Bolsonaro também pode ganhar enquanto o
risco que traz à democracia continuar mal compreendido. A ciência política não
autoriza nem recomenda, mas o analista Carlos Pereira, por exemplo, participa
desse debate por meio do abuso retórico ("democracia risco-zero"), da
ironia e da caricatura.
"Ih... a democracia brasileira não
ruiu", em janeiro de 2020, foi sua forma de decretar vitória contra quem
supostamente previa golpe com tanques na rua. Uma aposta que ninguém fez.
"Ufa... A democracia foi salva!", em novembro de 2022, serviu de
chiste para explicar que "foram sofisticadas instituições" que nos
salvaram.
Se Bolsonaro jamais vê instituições, mas
somente pessoas (vassalos ou inimigos), esse clube da análise política parece
jamais ver pessoas reais, mas somente instituições (funcionando). Assim
menospreza a fragilidade dessas instituições e o papel de quem as pilota.
Que autoridades possam ser corajosas e
prudentes, com maior ou menor capital político, ou corruptas e adeptas do
vandalismo, não entra na análise.
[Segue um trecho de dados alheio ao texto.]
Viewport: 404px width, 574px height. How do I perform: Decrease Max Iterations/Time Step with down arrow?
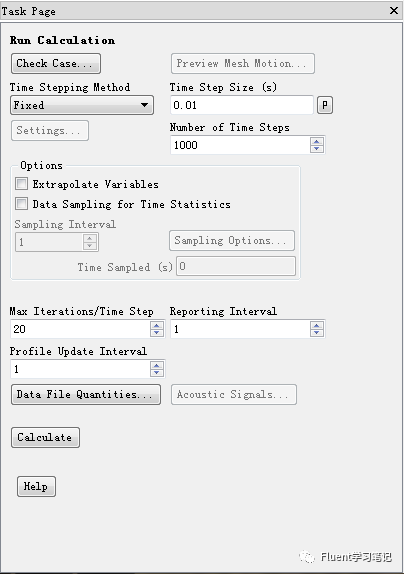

Pereira profetizou que Bolsonaro derrotado
iria "cooperar pacificamente na transição". Pois é. Isso se chama
negacionismo político. Com uma pitada de "chuteful thinking" (primo
do "wishful thinking").
Diante da urgência da responsabilização
jurídica de Bolsonaro e seus agentes, já se começam a ouvir ecos da perversa
tradição brasileira da "pacificação", que de paz nunca trouxe muito.
Produziu, sim, pactos de amnésia, anistias assimétricas, acordos de cúpula empurrados
a fórceps às maiores vítimas da violência.
A anistia a agentes do Estado é uma espécie
de cheque pré-datado para nova conflagração. O apelo à pacificação, quando o
conflito se dá entre autor e vítima de crime, disfarça irresponsabilidade e
premia o criminoso. O conflito suprimido permanece latente e à espera da
ocasião para nova insurgência. A impunidade de Bolsonaro não só permitirá que
ele se reeleja mais adiante, como fará brotar clones tão ou mais perigosos.
Para desbolsonarizar o futuro é
indispensável reparar o passado e não subestimar a ameaça do presente.
Bolsonaro foi possível, entre outras coisas, pela extraordinária leniência
institucional à sua conduta ao longo de 30 anos. Nunca o levaram a sério. Nem
mesmo Alexandre de Moraes, veja só, que em 2018 votou por sua absolvição porque
viu na frase "quilombola
não serve nem para procriar" só grosseria. A história poderia ter sido
diferente.
Hoje o país tem nova oportunidade. As leis,
os crimes e as provas estão aí. Falta a disposição de autoridades mais
vertebradas que Augusto Aras. Não haverá outra chance.
*Professor de direito constitucional da
USP, é doutor em direito e ciência política e membro do Observatório Pesquisa,
Ciência e Liberdade - SBPC
Mais um texto magnífico do Conrado! Parabéns a ele e ao blog que divulga seu trabalho!
ResponderExcluirTemos "urgência da responsabilização jurídica de Bolsonaro e seus agentes," se não a DELINQUÊNCIA POLÍTICA tão empregada por ele não será realmente combatida e poderá retornar ao nosso país, ainda mais com tantos apoiadores eleitos "democraticamente". Os crimes de Bolsonaro devem ser denunciados, JULGADOS E PUNIDOS! Não podemos ter medo, e nem nossa Justiça! O STF foi importante pra manter nossa Democracia, mas foi INSUFICIENTE pra barrar grande parte dos CRIMES de Bolsonaro! Fora do Poder, Bolsonaro tem contas a ajustar com a JUSTIÇA! Esta terá que ter força e apoio pra cobrá-las... São muitas, e altas! Não podemos deixar Bolsonaro sair impune depois de todas as atrocidades e barbaridades que cometeu!
Conrado Mendes é grande - Eu nunca agradeci o blog pelos artigos postados,faço hoje,Obrigado!